Global climate change has led to a significant increase in extreme weather phenomena, including floods, droughts, heatwaves, and hurricanes. These events have had a profound impact on human habitats, agriculture, and natural ecosystems. In coastal areas, rising sea levels and intensified wind events significantly impact the design and sustainability of traditional village compounds. Globalization and modernization have further complicated this situation, contributing to rapid urbanization and lifestyle shifts that challenge the preservation of traditional architectural forms. As modern infrastructure and global architectural trends permeate rural areas, local design elements are at risk of being lost, potentially undermining both environmental resilience and cultural heritage.

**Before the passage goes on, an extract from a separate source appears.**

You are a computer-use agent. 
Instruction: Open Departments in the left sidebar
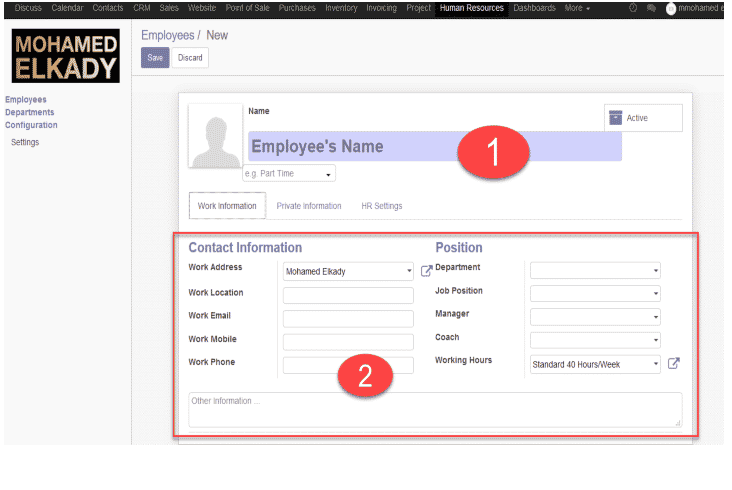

In this context, the courtyards of traditional villages are more than just spaces for daily activities; they are essential for regulating the microclimate and enhancing living comfort. However, balancing these traditional architectural practices with the pressures of climate adaptation and socio-economic modernization is a growing challenge. Traditional designs need to be reconsidered and improved to cope with both modern needs and environmental challenges. Specifically, in coastal, traditional villages, the distinct geographical and climatic conditions have shaped unique spatial layouts that are crucial for mitigating the impacts of strong sea winds. Thus, it is essential to integrate both ecological wisdom and modern environmental strategies into courtyard designs to enhance the adaptability of these spaces.

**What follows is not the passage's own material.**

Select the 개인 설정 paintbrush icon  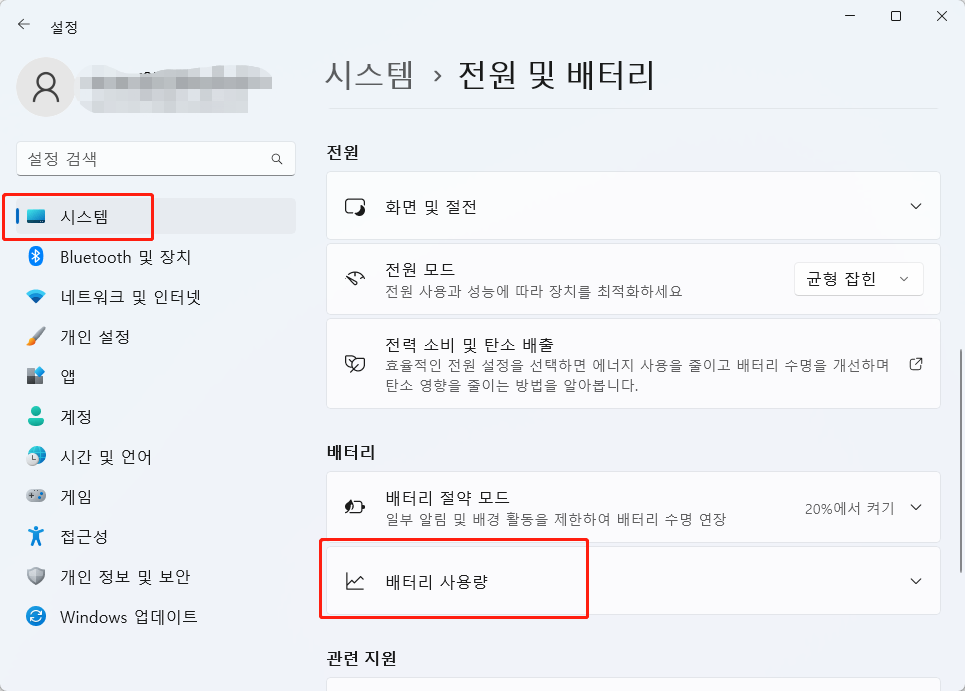tap(36, 337)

Optimizing courtyard design is not only crucial for improving the quality of life of the inhabitants, but also for preserving regional cultural heritage in the face of globalization and modernization. Coastal, traditional villages, characterized by their proximity to the sea and exposure to marine climates, have evolved unique spatial organizations in their village layouts and courtyard configurations to withstand sea winds. Effective courtyard design can enhance residents’ comfort and contribute to cultural preservation. However, under the dual pressures of environmental change and modern development, many traditional villages struggle to maintain their distinctive architectural styles. The key research question is how to preserve these traditional features while adapting to contemporary environmental and social demands. This issue transcends technical solutions, requiring a holistic approach that integrates cultural, environmental, and architectural considerations.
Computational Fluid Dynamics (CFD) is a simulation technology that combines numerical calculations and image processing to address engineering challenges. It is widely used to assess the physical environments of various indoor and outdoor spaces, including villages, neighborhoods, buildings, and courtyards. For instance, in Shirakawa Village, Japan, scholars Hayakawa Kishu and Miyaoka Dai utilized CFD to study the effects of local wind directions on terrain, topography, and building layouts [1]. Similarly, Ai Z.T. and Mak C.M. demonstrated that a T-shaped computational domain in CFD simulations effectively predicts the flow fields in urban street canyons, impacting air quality, thermal environments, and risk assessments [2]. In Colombia, Villagrán et al. used CFD to examine how elevating drain heights above multi-tunnel greenhouses affects airflow and thermal distribution, thereby guiding greenhouse design improvements [3]. Emmanuel et al. employed computer simulations to devise strategies to mitigate urban heat islands and enhance urban wind environments through thoughtful building layout and morphology [4]. In North China, Yifei Zhao and colleagues applied the ENVI-met model to investigate how trees influence microclimates and reduce urban heat islands in enclosed courtyards, supporting effective tree placement in urban planning [5]. Furthermore, Chang C. utilized FLUENT 6.3 software to explore the wind environment in streets enclosed by parallel buildings, identifying the relationship between street width-to-height ratios and wind conditions and proposing new design approaches for residential areas [6]. Lastly, using Dimen Dong Village in Guizhou as a case study, Li Zhengrong and his team examined the impacts of building layout, terrain, and topography on the wind environment during different seasons [7].
These examples demonstrate the practicality of CFD simulations for analyzing airflow, temperature, and pressure in diverse settings. Building on this foundation, the current study integrates CFD simulations with field measurements to delve into the wind environment of courtyard spaces in traditional villages, aiming to enhance both comfort and environmental quality.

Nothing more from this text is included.